[Data excerpts]
'''

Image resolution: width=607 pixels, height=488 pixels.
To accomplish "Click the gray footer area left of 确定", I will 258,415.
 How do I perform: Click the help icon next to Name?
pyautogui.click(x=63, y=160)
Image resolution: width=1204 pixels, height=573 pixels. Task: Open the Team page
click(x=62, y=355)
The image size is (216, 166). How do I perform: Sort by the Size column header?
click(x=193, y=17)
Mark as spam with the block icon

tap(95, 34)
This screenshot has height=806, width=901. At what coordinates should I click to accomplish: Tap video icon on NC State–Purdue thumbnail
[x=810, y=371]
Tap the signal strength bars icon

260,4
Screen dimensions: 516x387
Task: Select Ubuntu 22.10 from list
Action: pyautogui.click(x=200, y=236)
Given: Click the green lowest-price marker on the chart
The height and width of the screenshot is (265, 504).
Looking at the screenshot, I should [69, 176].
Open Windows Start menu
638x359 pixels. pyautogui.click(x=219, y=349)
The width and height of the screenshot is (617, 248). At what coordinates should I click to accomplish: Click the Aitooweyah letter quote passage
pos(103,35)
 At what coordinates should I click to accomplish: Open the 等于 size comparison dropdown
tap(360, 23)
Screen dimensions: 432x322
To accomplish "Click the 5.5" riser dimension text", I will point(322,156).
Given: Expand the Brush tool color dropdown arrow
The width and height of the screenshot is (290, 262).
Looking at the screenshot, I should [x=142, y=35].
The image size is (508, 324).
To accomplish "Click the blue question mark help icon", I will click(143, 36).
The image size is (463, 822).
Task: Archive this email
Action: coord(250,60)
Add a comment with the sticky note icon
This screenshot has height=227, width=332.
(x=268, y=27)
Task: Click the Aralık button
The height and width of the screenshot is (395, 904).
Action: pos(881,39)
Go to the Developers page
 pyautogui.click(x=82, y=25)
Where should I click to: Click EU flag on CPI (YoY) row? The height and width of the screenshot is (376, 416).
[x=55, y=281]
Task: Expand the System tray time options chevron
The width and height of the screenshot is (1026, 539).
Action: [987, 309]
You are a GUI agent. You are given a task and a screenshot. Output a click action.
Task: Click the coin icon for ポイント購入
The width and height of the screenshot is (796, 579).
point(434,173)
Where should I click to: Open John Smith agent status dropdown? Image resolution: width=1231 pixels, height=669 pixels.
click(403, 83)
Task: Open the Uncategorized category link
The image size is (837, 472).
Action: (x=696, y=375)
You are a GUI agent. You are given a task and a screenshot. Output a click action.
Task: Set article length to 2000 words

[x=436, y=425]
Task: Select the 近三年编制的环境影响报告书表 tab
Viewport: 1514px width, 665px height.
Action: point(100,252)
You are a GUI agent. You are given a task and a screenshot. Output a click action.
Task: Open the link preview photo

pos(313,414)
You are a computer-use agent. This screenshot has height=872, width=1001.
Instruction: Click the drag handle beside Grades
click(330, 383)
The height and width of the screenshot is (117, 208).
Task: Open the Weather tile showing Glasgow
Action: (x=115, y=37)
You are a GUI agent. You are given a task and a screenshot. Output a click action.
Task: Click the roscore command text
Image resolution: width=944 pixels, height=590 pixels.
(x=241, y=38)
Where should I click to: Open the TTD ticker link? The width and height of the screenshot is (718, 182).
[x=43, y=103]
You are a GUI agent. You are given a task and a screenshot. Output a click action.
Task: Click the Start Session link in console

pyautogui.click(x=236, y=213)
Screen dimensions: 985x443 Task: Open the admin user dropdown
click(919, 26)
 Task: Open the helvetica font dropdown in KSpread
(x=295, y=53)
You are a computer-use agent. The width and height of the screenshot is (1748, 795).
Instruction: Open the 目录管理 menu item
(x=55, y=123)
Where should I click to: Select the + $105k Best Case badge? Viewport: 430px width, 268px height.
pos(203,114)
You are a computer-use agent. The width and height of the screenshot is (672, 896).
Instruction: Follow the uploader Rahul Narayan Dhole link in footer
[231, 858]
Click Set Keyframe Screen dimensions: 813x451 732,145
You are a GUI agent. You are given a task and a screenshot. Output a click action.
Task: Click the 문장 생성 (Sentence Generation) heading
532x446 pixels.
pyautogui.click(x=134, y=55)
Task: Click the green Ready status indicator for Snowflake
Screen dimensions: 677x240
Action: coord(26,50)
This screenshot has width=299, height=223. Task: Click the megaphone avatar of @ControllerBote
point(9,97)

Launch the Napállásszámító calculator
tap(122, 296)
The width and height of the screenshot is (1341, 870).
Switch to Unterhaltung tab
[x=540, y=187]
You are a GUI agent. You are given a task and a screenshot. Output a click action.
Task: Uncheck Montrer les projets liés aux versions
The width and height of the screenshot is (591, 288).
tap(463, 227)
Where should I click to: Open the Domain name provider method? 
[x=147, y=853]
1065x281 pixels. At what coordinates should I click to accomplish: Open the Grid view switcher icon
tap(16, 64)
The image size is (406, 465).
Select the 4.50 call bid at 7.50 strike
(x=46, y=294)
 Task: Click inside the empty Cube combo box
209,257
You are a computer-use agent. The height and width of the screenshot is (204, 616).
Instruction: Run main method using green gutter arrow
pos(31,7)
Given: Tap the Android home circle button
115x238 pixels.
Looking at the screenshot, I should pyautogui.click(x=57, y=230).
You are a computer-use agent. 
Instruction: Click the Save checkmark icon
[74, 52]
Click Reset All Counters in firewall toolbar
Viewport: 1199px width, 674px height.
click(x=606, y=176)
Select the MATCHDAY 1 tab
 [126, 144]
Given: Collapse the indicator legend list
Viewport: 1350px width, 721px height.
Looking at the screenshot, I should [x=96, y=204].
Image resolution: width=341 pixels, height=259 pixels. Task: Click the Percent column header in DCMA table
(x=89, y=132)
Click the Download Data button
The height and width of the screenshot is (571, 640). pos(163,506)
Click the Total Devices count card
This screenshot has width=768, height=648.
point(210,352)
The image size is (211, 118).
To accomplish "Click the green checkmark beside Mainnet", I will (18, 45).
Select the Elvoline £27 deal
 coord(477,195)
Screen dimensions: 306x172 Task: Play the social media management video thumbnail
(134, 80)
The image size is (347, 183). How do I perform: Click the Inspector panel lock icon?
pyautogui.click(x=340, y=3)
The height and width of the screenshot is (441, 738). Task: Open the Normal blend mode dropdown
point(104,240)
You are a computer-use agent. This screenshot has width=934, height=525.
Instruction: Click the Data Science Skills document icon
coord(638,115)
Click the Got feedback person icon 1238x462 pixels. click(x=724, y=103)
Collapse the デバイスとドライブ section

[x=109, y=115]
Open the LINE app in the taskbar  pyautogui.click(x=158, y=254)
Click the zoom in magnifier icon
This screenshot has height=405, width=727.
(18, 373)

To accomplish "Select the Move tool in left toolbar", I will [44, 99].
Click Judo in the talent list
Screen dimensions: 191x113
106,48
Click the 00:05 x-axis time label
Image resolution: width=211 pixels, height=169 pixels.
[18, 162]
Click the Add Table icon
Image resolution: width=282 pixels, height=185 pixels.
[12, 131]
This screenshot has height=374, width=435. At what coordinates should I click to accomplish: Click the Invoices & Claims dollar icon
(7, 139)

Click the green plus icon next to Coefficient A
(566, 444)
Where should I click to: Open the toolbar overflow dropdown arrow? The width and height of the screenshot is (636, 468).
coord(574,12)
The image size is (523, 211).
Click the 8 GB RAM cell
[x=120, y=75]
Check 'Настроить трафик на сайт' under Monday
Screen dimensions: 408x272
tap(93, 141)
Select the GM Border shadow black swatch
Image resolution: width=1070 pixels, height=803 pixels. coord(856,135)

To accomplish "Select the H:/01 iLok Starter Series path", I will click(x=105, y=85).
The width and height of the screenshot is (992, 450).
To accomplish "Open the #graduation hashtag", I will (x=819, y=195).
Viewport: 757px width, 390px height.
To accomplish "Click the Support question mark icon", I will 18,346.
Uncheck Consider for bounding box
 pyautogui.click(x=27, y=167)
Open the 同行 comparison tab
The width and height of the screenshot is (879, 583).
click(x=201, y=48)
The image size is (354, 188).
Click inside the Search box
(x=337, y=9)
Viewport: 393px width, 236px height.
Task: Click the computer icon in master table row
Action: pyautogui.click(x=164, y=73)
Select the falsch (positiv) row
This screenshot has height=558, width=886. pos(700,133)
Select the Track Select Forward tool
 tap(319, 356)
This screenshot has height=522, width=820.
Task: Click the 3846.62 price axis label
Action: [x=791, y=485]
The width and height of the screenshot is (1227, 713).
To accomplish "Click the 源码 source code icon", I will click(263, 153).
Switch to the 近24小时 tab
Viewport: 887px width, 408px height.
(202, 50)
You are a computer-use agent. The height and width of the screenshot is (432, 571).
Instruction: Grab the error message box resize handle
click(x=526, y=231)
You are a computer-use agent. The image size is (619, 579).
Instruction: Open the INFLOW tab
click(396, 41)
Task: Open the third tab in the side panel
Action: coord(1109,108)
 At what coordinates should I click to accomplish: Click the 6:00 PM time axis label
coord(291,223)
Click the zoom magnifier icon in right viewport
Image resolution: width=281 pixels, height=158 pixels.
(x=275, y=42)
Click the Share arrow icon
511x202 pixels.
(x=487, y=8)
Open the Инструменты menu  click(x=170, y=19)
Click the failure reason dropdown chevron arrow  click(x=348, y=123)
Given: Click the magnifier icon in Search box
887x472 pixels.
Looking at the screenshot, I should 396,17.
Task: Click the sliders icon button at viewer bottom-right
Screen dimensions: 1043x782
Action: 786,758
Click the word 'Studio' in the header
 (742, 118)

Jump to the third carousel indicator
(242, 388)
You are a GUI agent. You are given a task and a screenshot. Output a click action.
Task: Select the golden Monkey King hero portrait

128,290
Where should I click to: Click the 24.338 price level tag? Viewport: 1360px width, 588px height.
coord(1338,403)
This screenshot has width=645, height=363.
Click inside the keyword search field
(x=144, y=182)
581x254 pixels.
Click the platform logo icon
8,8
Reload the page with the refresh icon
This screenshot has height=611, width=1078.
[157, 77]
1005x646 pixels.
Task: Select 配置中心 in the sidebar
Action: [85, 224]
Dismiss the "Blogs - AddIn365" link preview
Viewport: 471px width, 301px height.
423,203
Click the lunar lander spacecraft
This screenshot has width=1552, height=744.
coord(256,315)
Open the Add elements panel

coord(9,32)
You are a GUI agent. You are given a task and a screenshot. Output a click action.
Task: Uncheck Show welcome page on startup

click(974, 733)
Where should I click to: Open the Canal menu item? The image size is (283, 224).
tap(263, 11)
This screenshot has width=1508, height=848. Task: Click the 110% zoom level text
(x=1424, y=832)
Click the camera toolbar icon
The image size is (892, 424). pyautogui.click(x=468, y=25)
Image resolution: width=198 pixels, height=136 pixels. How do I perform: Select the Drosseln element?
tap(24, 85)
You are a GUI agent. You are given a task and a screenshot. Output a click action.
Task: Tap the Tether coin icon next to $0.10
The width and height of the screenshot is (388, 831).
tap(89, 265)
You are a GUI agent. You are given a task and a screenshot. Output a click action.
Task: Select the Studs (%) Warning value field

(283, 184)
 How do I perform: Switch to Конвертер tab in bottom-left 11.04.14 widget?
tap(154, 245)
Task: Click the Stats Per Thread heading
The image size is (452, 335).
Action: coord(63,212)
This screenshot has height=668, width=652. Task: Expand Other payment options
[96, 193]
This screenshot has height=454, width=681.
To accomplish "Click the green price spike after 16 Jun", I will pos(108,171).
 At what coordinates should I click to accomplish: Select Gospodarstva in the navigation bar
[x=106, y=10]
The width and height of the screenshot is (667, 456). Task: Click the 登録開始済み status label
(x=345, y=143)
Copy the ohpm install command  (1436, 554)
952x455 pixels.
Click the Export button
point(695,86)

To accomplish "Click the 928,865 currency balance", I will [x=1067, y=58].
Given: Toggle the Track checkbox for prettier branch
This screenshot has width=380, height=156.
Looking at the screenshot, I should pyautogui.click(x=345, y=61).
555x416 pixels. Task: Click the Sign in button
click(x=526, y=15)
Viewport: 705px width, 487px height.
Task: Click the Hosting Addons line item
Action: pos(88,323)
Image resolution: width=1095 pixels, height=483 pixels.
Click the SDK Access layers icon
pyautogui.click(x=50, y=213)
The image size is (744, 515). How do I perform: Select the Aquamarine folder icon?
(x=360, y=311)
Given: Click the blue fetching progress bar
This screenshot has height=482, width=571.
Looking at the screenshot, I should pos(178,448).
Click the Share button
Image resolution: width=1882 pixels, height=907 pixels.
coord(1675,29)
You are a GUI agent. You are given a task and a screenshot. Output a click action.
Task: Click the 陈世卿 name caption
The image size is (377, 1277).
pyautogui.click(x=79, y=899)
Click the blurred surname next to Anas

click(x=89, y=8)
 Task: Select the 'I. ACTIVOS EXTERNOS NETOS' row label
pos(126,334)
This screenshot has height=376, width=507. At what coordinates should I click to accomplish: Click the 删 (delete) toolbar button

'''

# Task to carry out:
Write out exactly the lines that fall from the line with "This screenshot has height=454, width=681." to the line with "Given: Click the blue fetching progress bar" in the records above, keeping both ends.

# Answer for this exercise:
This screenshot has height=454, width=681.
To accomplish "Click the green price spike after 16 Jun", I will pos(108,171).
 At what coordinates should I click to accomplish: Select Gospodarstva in the navigation bar
[x=106, y=10]
The width and height of the screenshot is (667, 456). Task: Click the 登録開始済み status label
(x=345, y=143)
Copy the ohpm install command  (1436, 554)
952x455 pixels.
Click the Export button
point(695,86)

To accomplish "Click the 928,865 currency balance", I will [x=1067, y=58].
Given: Toggle the Track checkbox for prettier branch
This screenshot has width=380, height=156.
Looking at the screenshot, I should pyautogui.click(x=345, y=61).
555x416 pixels. Task: Click the Sign in button
click(x=526, y=15)
Viewport: 705px width, 487px height.
Task: Click the Hosting Addons line item
Action: pos(88,323)
Image resolution: width=1095 pixels, height=483 pixels.
Click the SDK Access layers icon
pyautogui.click(x=50, y=213)
The image size is (744, 515). How do I perform: Select the Aquamarine folder icon?
(x=360, y=311)
Given: Click the blue fetching progress bar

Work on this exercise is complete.